* [SET PROBLEM]: Please count the lines in the records below that contain the word "dimensions", and give only the number.
● ● ● ● ● ● ●
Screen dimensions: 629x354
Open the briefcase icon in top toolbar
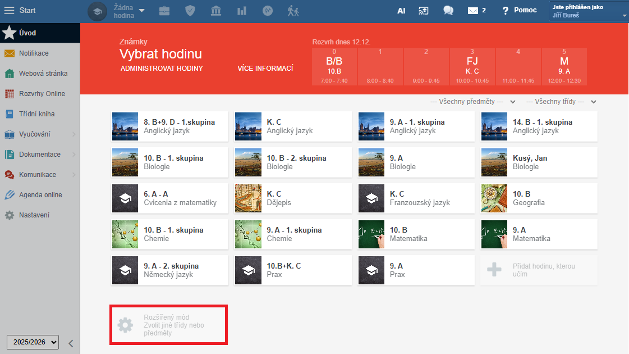(x=164, y=11)
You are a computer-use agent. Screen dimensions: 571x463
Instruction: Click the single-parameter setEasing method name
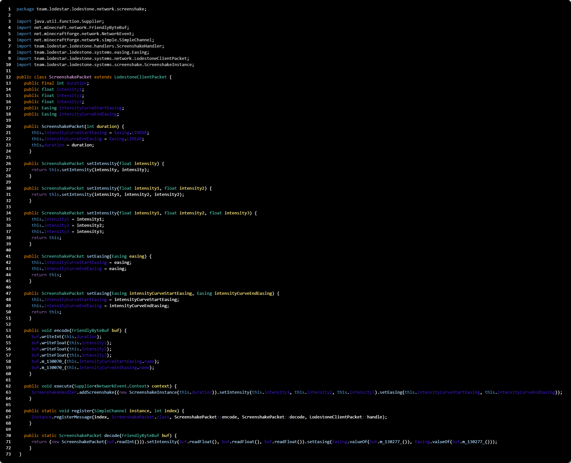tap(98, 256)

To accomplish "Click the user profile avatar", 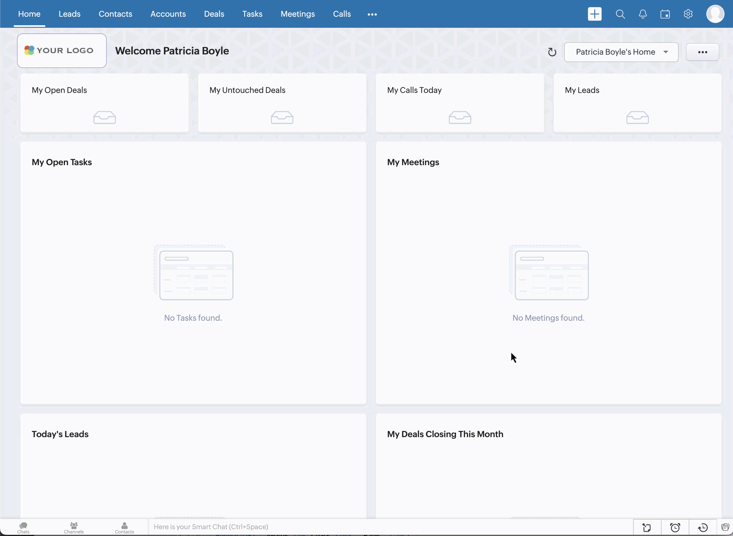I will [x=715, y=14].
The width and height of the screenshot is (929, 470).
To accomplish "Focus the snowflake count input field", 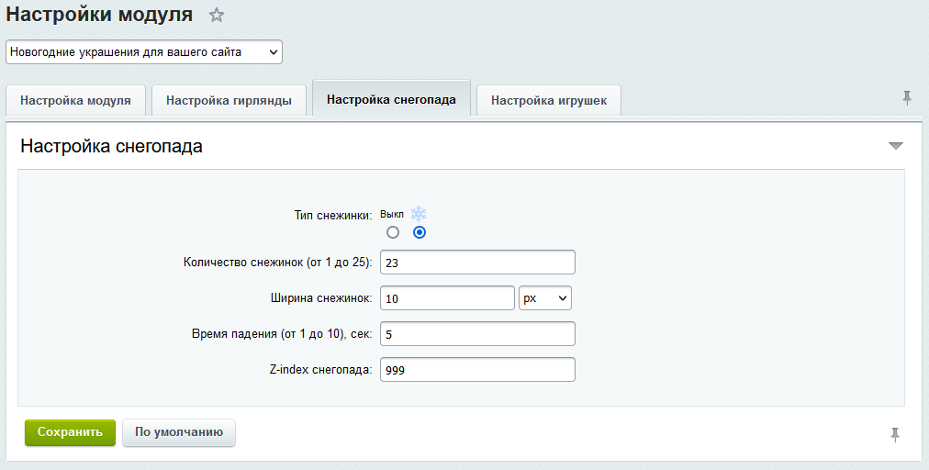I will coord(477,263).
● ● ● ● ● ● ●
* [SOLUTION TO THIS PROBLEM]: 2